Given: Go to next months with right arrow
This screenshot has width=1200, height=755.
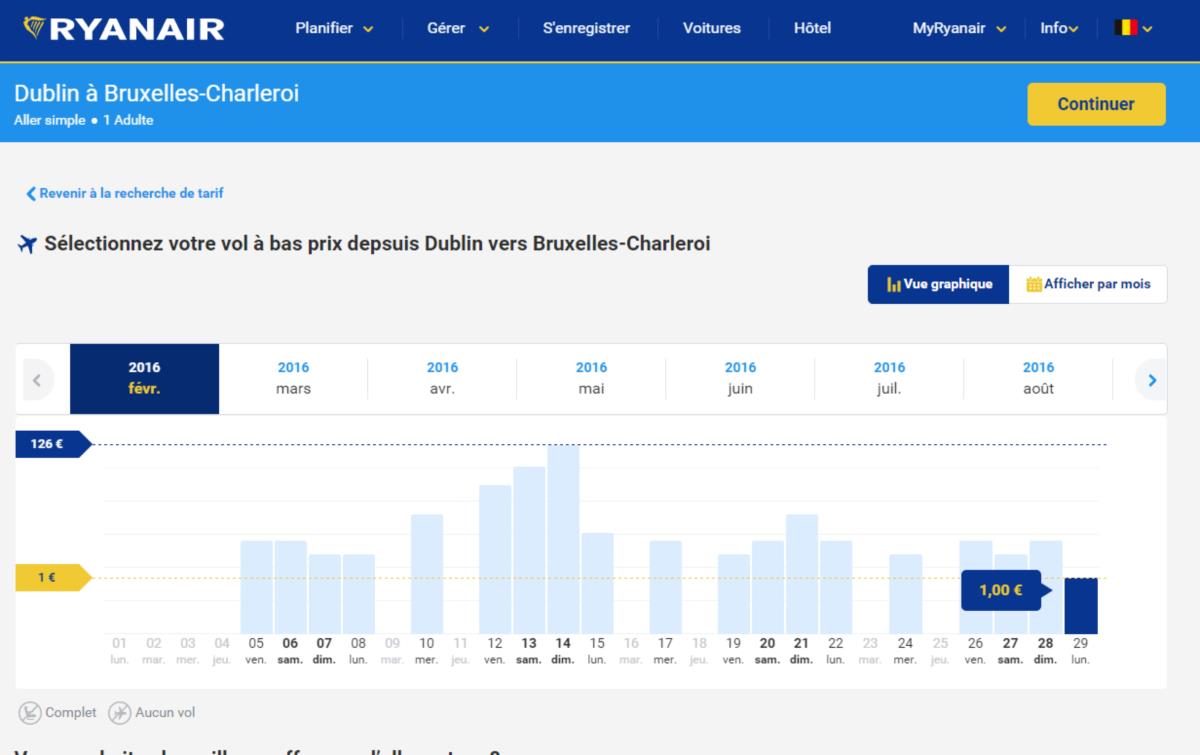Looking at the screenshot, I should click(x=1152, y=380).
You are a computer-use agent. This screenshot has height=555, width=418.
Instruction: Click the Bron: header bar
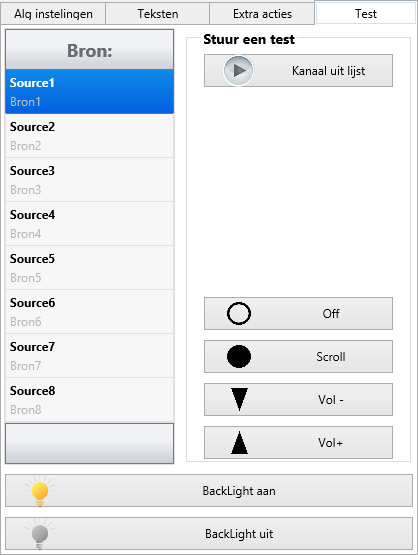point(90,50)
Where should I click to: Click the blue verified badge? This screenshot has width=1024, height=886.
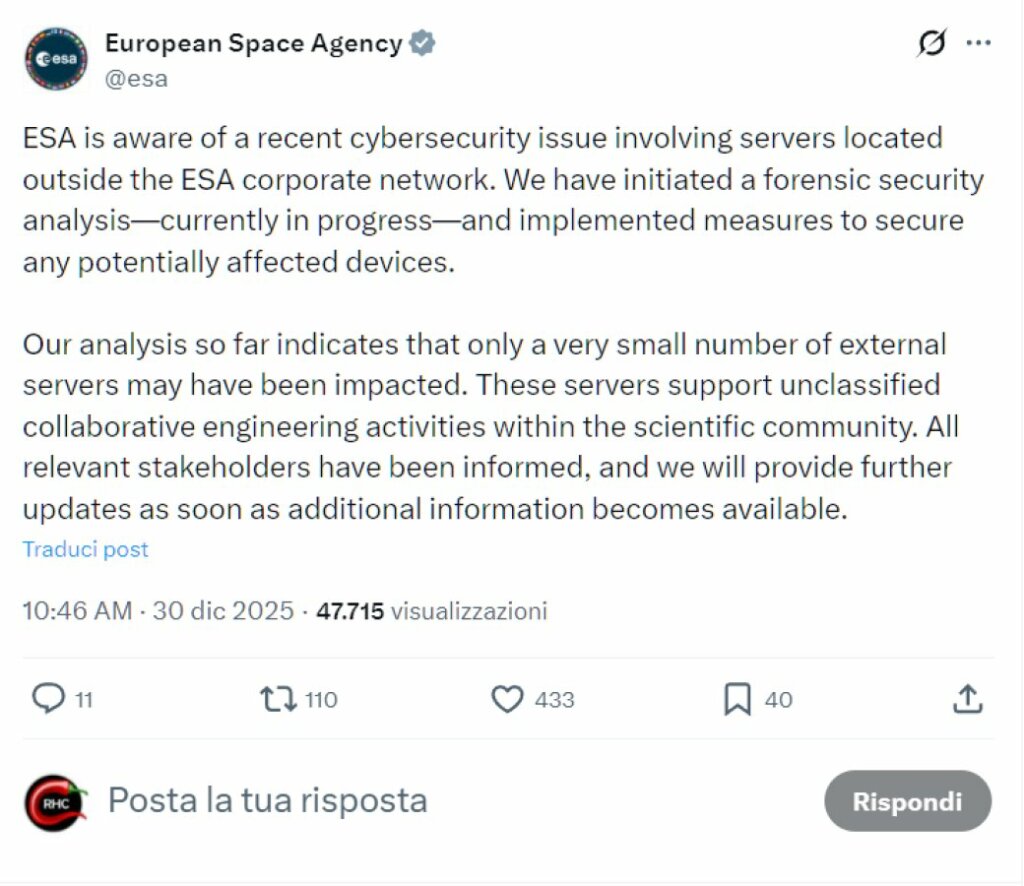(x=423, y=43)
------------
WORK ITEM
Your task is to restate word for word the lines from the one containing "This screenshot has width=1200, height=755." through the last line of the data, both ends included, with no pictures.

WRITTEN SOLUTION
This screenshot has width=1200, height=755.
Looking at the screenshot, I should click(x=1152, y=380).
You are a computer-use agent. This screenshot has height=555, width=418.
Instruction: Click the Bron: header bar
point(90,50)
Where should I click to: Click the blue verified badge? This screenshot has width=1024, height=886.
(x=423, y=43)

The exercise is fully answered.